The above amounts are in addition to the 233.4 million dollars the ACP was obliged to pay to GUPC following a prior decision in January 2015 in connection with the poor quality of the basalt that was to be used to build the new Canal road.
On the 20th of October 2015, Commercial Court no. 5 of Madrid issued Ruling nº 76/2015, declaring that the payment of compensation for private copying or “private copying levy” collected from a company by certain author’s rights entities in 2006, 2007, 2008 and 2009 “was completely unjustified”, since the digital reproduction appliances and media were not purchased “for the purpose of” making “private copies of protected works, but for copying contents” related to the company’s activity.

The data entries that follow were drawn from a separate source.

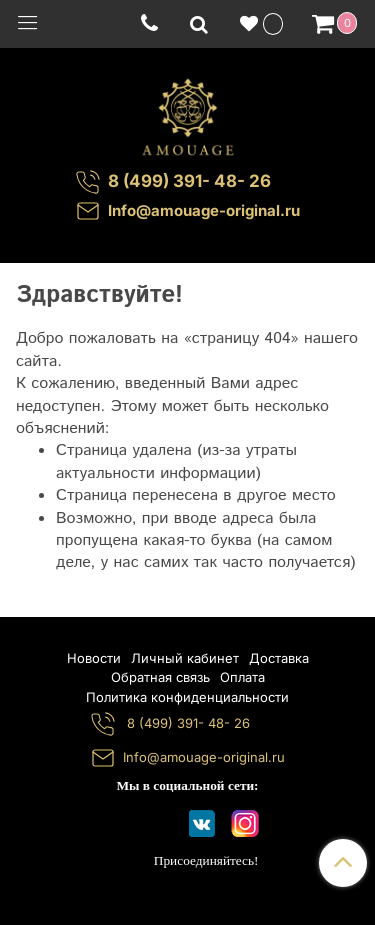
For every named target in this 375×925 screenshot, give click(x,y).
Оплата (242, 677)
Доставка (279, 658)
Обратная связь (160, 677)
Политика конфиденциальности (187, 697)
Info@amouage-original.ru (204, 210)
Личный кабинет (185, 658)
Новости (94, 658)
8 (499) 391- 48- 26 (186, 723)
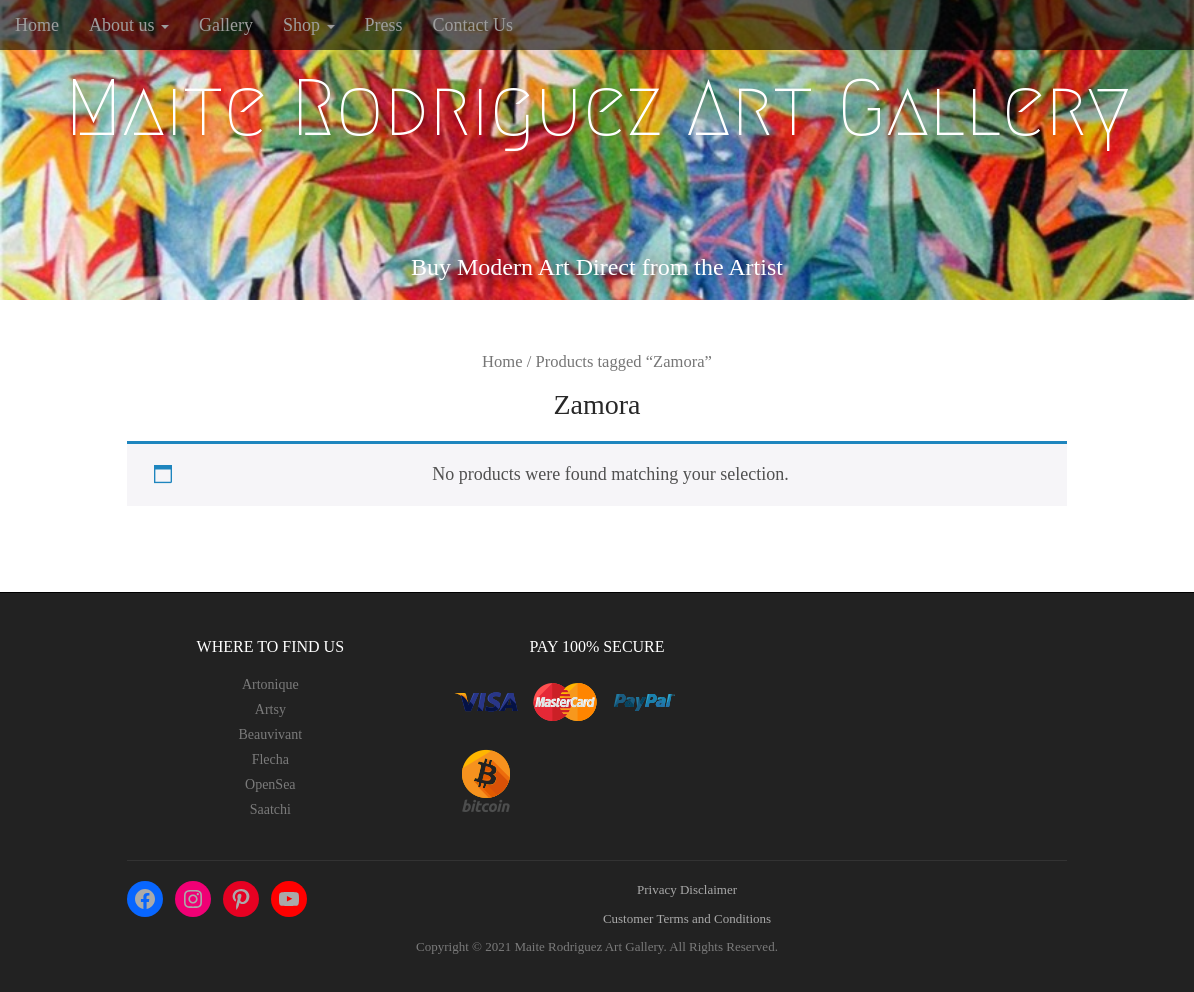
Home (37, 25)
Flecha (270, 759)
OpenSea (270, 784)
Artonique (270, 684)
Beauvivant (270, 734)
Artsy (270, 709)
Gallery (226, 25)
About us (129, 25)
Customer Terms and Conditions (687, 918)
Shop (309, 25)
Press (384, 25)
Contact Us (473, 25)
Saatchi (270, 809)
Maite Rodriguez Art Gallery (597, 108)
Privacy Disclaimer (687, 889)
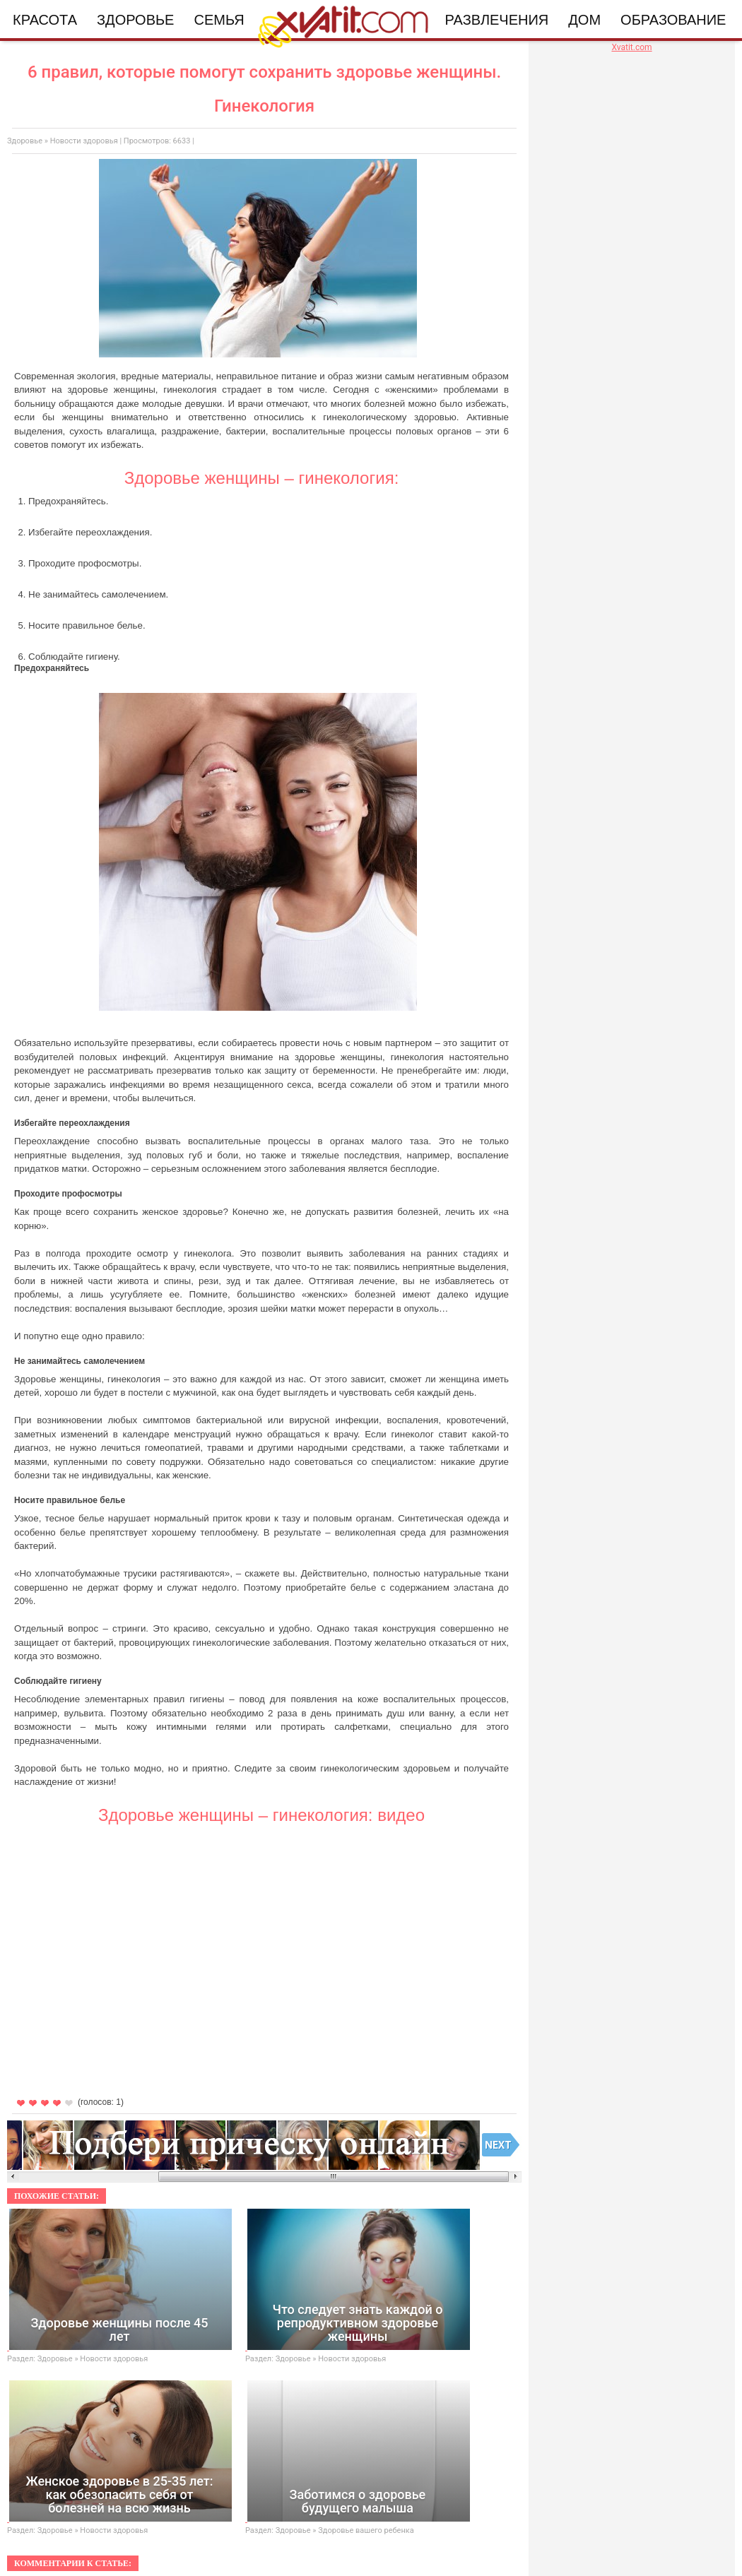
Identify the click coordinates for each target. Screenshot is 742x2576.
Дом (584, 20)
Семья (219, 20)
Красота (45, 20)
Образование (673, 20)
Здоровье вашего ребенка (365, 2530)
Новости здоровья (84, 141)
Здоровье (135, 20)
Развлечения (497, 20)
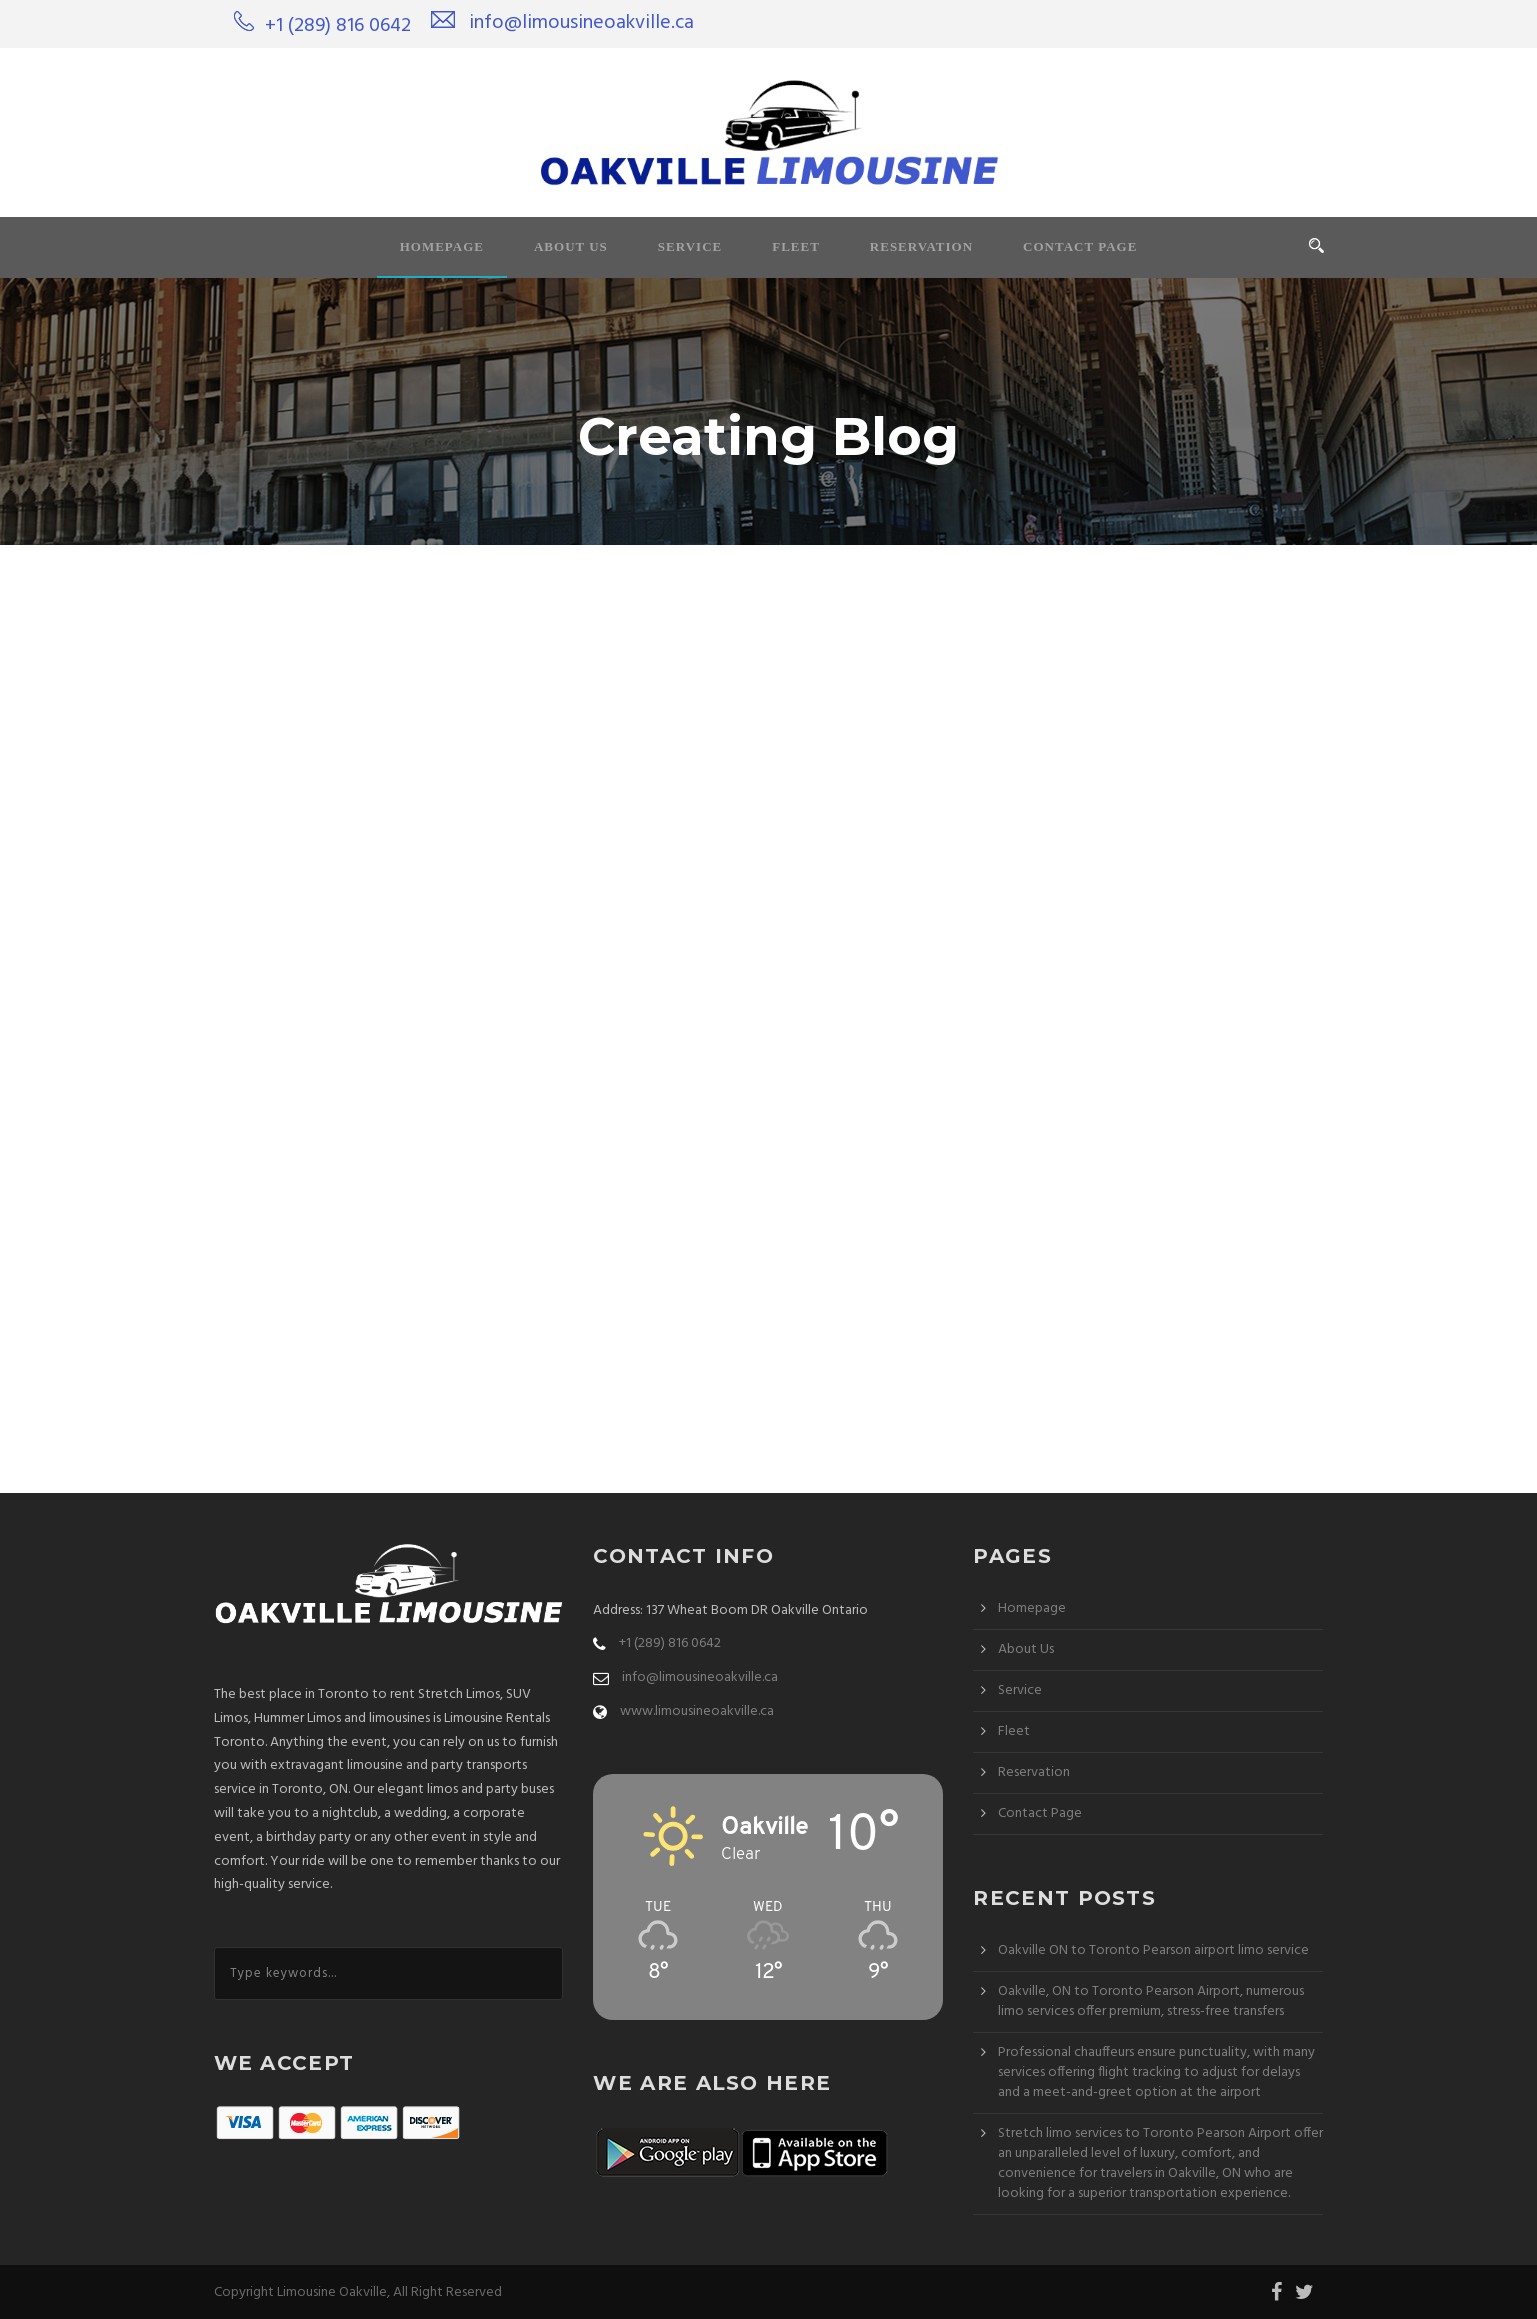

Consequently, the ruling has sentenced those entities to return the amounts paid by the companies which were unduly paid for that concept.
On 30 October 2015 the Spanish Securities Market Commission (“CNMV”) authorised the Takeover Bid for the purchase of shares in TESTA INMUEBLES EN RENTA, S.A. launched by MERLIN PROPERTIES, SOCIMI, S.A. at the end of August. The bid was launched for 100% of the share capital of TESTA INMUEBLES EN RENTA, S.A., consisting of 153,967,718 shares admitted for trading on the Stock Markets of Madrid and Barcelona and integrated into the Spanish Stock Market Interconnection System. The price offered is 13.54 euros per share and it was fixed by the bidder in accordance with the fair price provisions of article 9 of Spanish Royal Decree 1066/2007, of 27 July, on the takeover bid regulation system. After the termination of the Bid acceptance period, scheduled for 16 November 2015, the Bidder can complete the real estate purchase process initiated at the beginning of June 2015 through the subscription by MERLIN PROPERTIES, SOCIMI, S.A. of a capital increase in TESTA and a purchase and sale agreement for a stake in TESTA hitherto held by its majority shareholder. This is the first time that a company governed by Act 11/2009, of 26 October, on Publicly Listed Real Estate Investment Companies has launched a takeover bid for a company that was not previously subject to that legal system.